A coordinated Iranian barrage of missiles and armed drones has slammed into four key Gulf states — the UAE, Qatar, Bahrain and Saudi Arabia — shaking capitals, rattling oil markets and drawing a stark warning from US President Donald Trump that “all options are now on the table.”
Just after 2:00 a.m. local time, Patriot and THAAD batteries lit up skies from Abu Dhabi to Doha as radars picked up near‑simultaneous launches from western and southern Iran. Explosions were reported near Al Dhafra Air Base in the UAE, close to energy facilities outside Doha, around the US Fifth Fleet‑linked port in Bahrain, and near a major oil processing hub in Saudi Arabia’s Eastern Province.

Gulf officials say most of the incoming threats were intercepted, but admit “limited penetrations”: debris and at least one suspected direct hit set fuel tanks ablaze at an industrial site in the UAE, damaged storage yards near Doha, and shattered homes on the outskirts of Manama. Casualty counts are still emerging, with dozens wounded and at least several fatalities reported across the four countries.
Speaking from the White House, Trump condemned the strikes as “a reckless ᴀssault on America’s closest partners and our troops abroad,” promising that Iran would “face consequences it has never seen” if the attacks continue.
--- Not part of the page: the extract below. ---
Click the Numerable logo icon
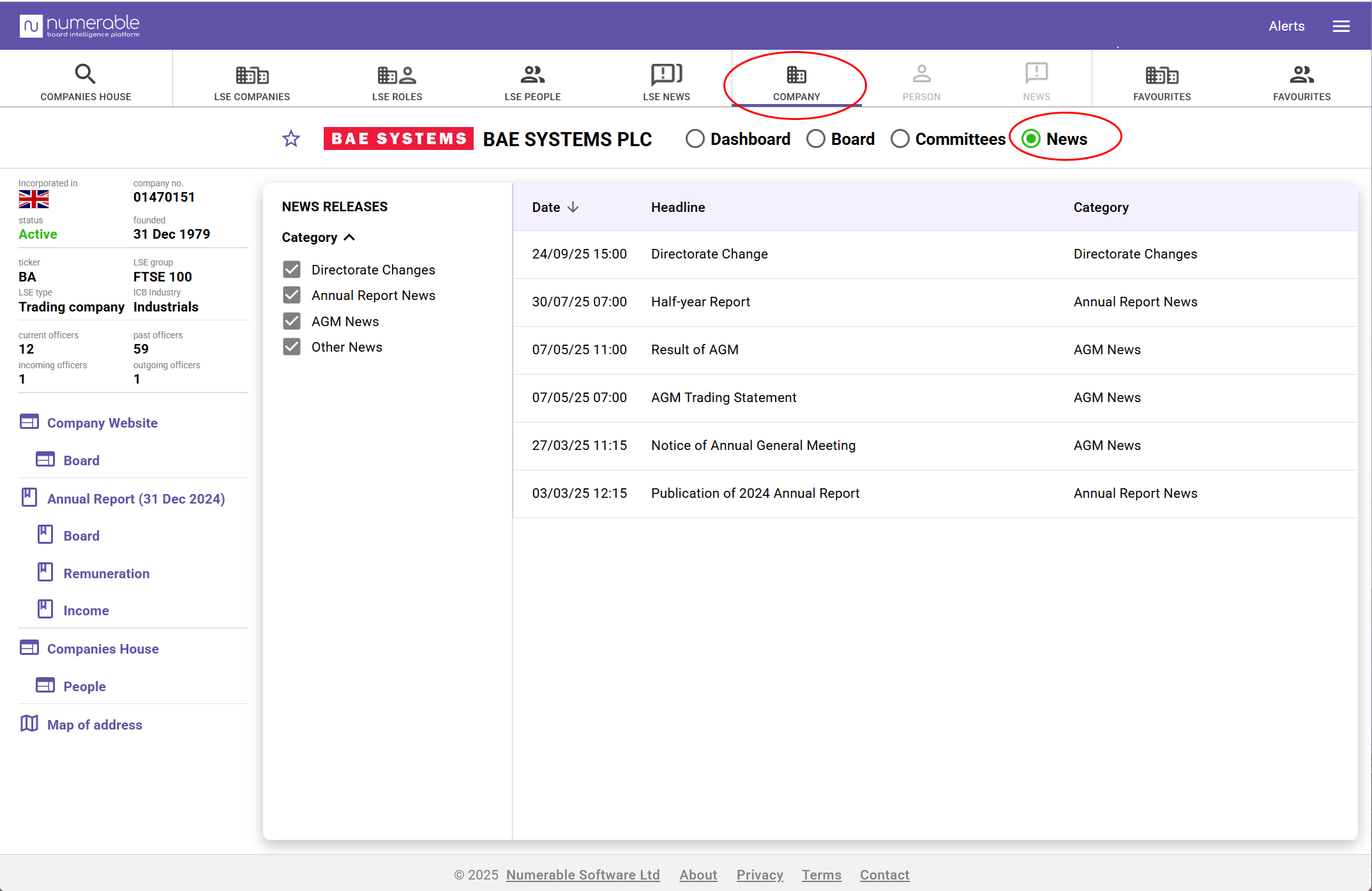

Tehran’s Revolutionary Guard, by contrast, is celebrating the barrage as “regional punishment” for US–Israeli raids on Iranian soil.

As fires burn at Gulf industrial sites and war rooms in Abu Dhabi, Doha, Manama, Riyadh and Washington stay lit through the night, one question now grips the region: was this Iran’s peak show of force — or the opening chapter of a direct, multi‑front confrontation in the heart of the world’s energy corridor?